Being gay in Bangladesh
During a workshop in Dhaka, the capital of Bangladesh, about 30 peer educators working with Rutgers WPF, come together to talk about sexual diversity. You would think since they are trained to talk it comes easy, but that wasn’t the case. In the beginning of their careers at Rutgers WPF the peer educators had to face their own prejudices. “We had a hard time to deal with gays, we avoided them and thought they were abnormal”, a girl explains. After learning and talking about sexual diversity, the group realizes more that ‘it is not a choice to be gay, it is in your nature”. But still: “…most gays are hiding.”
Working with local crews on ‘touchy’ subjects
For us at Africa Interactive it was very important that we work with people who have an open mind regarding the sensitivity of the subjects. We focused on some of our young and experienced reporters: for instance in Rwanda the crew already made a docu-soap about sexuality and love.

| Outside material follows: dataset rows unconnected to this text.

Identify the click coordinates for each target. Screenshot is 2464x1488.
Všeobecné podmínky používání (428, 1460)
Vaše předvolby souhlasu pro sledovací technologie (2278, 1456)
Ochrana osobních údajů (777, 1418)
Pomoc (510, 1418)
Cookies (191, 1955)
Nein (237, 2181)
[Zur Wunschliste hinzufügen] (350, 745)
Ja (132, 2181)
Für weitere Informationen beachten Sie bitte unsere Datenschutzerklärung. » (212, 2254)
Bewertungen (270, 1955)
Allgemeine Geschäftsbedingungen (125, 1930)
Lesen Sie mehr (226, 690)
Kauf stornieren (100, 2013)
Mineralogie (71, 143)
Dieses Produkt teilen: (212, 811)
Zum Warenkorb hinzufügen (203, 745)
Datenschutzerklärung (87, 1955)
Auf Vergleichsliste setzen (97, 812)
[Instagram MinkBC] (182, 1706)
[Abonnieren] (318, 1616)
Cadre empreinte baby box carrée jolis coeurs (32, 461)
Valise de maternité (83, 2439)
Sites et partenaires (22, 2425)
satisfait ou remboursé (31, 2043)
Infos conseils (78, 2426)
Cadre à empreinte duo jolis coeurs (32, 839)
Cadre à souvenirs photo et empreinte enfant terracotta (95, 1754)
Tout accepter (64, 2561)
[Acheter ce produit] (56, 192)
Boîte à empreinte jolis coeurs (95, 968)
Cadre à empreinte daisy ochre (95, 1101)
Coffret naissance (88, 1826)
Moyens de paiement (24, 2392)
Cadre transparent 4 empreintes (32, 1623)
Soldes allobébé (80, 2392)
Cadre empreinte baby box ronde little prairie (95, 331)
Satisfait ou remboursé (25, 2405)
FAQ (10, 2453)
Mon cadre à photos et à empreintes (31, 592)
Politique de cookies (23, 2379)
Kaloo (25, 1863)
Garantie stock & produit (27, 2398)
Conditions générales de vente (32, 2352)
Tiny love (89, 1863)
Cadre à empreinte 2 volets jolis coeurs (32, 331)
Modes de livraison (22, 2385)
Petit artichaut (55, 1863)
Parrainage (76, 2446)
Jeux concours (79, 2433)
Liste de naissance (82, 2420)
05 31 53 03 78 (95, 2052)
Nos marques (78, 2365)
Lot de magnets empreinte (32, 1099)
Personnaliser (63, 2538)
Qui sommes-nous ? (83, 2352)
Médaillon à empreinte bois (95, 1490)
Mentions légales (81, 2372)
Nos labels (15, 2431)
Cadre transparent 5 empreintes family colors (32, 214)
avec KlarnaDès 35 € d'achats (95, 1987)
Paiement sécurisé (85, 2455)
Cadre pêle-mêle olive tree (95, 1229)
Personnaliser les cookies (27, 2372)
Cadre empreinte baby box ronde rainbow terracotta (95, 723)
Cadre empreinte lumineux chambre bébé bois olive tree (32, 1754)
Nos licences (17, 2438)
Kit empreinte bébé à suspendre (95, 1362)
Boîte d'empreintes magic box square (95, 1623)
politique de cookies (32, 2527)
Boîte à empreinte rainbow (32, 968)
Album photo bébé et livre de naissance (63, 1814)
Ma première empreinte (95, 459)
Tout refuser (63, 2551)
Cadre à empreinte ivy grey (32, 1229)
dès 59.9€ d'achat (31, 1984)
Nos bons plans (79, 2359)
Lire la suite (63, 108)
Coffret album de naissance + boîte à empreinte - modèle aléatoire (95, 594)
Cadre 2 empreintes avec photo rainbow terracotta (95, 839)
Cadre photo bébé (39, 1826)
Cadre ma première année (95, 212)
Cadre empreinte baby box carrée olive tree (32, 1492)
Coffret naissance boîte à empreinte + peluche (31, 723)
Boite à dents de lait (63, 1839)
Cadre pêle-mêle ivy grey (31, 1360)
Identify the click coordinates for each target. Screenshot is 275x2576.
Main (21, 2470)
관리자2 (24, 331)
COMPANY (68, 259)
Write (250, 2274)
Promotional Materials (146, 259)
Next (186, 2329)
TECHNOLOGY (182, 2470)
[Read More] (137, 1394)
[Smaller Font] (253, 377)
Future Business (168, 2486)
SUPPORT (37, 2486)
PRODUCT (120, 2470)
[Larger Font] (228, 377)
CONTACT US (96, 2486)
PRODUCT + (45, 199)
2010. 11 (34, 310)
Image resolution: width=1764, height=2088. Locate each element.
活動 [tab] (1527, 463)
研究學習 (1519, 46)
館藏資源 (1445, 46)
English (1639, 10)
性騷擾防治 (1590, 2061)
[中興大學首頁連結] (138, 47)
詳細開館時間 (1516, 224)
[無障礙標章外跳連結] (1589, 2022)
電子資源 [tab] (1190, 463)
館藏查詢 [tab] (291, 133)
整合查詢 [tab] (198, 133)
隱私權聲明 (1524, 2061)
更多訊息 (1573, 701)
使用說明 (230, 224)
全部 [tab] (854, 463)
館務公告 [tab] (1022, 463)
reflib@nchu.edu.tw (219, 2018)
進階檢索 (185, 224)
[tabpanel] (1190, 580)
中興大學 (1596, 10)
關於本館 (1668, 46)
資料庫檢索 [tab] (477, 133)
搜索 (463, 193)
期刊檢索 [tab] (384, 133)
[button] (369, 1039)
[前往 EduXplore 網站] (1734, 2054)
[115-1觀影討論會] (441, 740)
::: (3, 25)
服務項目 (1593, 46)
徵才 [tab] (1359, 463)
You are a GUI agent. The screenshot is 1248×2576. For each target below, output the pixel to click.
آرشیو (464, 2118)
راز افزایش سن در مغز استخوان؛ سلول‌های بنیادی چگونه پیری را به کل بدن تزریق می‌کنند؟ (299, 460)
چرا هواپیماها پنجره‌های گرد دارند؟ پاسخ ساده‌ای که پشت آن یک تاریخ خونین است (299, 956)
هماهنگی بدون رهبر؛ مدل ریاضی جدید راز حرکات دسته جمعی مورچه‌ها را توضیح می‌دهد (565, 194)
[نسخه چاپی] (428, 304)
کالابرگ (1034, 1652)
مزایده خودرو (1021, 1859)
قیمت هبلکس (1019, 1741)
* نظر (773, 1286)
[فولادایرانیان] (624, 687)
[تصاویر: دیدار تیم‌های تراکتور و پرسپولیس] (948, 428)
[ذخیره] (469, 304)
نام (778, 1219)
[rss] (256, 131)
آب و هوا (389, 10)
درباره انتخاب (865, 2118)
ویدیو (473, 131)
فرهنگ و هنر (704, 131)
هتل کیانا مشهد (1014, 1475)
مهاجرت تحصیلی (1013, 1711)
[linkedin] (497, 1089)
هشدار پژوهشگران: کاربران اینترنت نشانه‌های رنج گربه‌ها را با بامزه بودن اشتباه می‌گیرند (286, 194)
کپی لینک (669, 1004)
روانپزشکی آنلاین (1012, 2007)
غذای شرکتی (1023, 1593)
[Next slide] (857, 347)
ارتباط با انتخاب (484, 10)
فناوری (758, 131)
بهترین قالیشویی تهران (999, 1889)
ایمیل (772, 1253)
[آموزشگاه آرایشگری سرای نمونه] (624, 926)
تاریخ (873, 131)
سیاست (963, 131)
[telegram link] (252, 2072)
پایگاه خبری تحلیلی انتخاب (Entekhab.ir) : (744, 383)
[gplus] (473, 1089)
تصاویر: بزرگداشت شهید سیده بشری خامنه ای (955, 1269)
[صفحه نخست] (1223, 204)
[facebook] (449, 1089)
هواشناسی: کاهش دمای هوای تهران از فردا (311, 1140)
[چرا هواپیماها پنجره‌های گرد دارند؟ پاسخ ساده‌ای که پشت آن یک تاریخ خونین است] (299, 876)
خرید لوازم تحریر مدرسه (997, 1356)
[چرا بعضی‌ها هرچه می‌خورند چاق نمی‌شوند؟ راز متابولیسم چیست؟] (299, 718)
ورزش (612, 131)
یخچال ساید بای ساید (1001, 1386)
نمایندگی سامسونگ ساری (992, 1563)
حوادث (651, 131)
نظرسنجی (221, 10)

Villant, one of our best local producers in Malawi, filmed the episode in Malawi. She is a real ‘power woman’ and while coordinating the job with her (subject: respect in relationships) she let us know how she feels about men and violence. “Girls like me will never take that!” Villant was in charge of the shoot and arranged a whole village to play a role in the video as a young bride and groom walk down the isle. “I just stood in the middle of the village and said: who wants to be in a film?” Everybody came out and joined in!”
We are very curious to hear the feedback from the young women and men who participated in the videos and will watch all the six episodes at home or during work sessions. I’m sure they’ll have a lot to discuss!